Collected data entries

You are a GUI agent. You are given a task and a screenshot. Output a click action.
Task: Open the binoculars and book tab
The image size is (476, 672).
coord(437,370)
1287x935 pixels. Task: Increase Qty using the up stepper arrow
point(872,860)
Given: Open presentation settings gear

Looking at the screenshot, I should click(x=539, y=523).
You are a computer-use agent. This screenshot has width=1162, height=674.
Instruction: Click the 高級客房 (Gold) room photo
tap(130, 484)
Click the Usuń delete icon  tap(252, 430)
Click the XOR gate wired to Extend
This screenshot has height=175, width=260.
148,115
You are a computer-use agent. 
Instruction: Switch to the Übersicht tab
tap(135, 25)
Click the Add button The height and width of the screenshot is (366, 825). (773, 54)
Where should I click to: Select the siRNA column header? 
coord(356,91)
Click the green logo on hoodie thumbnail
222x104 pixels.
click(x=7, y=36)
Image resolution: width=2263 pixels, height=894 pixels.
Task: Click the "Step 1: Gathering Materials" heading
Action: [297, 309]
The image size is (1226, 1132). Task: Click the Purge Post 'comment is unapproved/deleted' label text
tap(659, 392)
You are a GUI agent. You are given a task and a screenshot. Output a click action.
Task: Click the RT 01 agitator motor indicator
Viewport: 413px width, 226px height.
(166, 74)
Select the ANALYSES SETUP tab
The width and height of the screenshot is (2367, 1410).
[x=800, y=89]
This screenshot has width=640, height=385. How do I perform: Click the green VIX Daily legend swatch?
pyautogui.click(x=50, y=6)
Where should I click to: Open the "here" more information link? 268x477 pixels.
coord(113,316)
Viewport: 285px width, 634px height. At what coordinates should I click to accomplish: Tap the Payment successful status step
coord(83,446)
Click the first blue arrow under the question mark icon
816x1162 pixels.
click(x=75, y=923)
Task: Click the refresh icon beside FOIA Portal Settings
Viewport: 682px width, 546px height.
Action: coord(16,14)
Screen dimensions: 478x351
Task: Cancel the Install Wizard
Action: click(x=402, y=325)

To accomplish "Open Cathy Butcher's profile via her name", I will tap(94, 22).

• What to produce
Every entry is to be transcribed exactly as it stands.

• Written reply
You are a GUI agent. You are given a task and a screenshot. Output a click action.
Task: Open the binoculars and book tab
The image size is (476, 672).
coord(437,370)
1287x935 pixels. Task: Increase Qty using the up stepper arrow
point(872,860)
Given: Open presentation settings gear

Looking at the screenshot, I should click(x=539, y=523).
You are a computer-use agent. This screenshot has width=1162, height=674.
Instruction: Click the 高級客房 (Gold) room photo
tap(130, 484)
Click the Usuń delete icon  tap(252, 430)
Click the XOR gate wired to Extend
This screenshot has height=175, width=260.
148,115
You are a computer-use agent. 
Instruction: Switch to the Übersicht tab
tap(135, 25)
Click the Add button The height and width of the screenshot is (366, 825). (773, 54)
Where should I click to: Select the siRNA column header? 
coord(356,91)
Click the green logo on hoodie thumbnail
222x104 pixels.
click(x=7, y=36)
Image resolution: width=2263 pixels, height=894 pixels.
Task: Click the "Step 1: Gathering Materials" heading
Action: [297, 309]
The image size is (1226, 1132). Task: Click the Purge Post 'comment is unapproved/deleted' label text
tap(659, 392)
You are a GUI agent. You are given a task and a screenshot. Output a click action.
Task: Click the RT 01 agitator motor indicator
Viewport: 413px width, 226px height.
(166, 74)
Select the ANALYSES SETUP tab
The width and height of the screenshot is (2367, 1410).
[x=800, y=89]
This screenshot has width=640, height=385. How do I perform: Click the green VIX Daily legend swatch?
pyautogui.click(x=50, y=6)
Where should I click to: Open the "here" more information link? 268x477 pixels.
coord(113,316)
Viewport: 285px width, 634px height. At what coordinates should I click to accomplish: Tap the Payment successful status step
coord(83,446)
Click the first blue arrow under the question mark icon
816x1162 pixels.
click(x=75, y=923)
Task: Click the refresh icon beside FOIA Portal Settings
Viewport: 682px width, 546px height.
Action: coord(16,14)
Screen dimensions: 478x351
Task: Cancel the Install Wizard
Action: click(x=402, y=325)

To accomplish "Open Cathy Butcher's profile via her name", I will tap(94, 22).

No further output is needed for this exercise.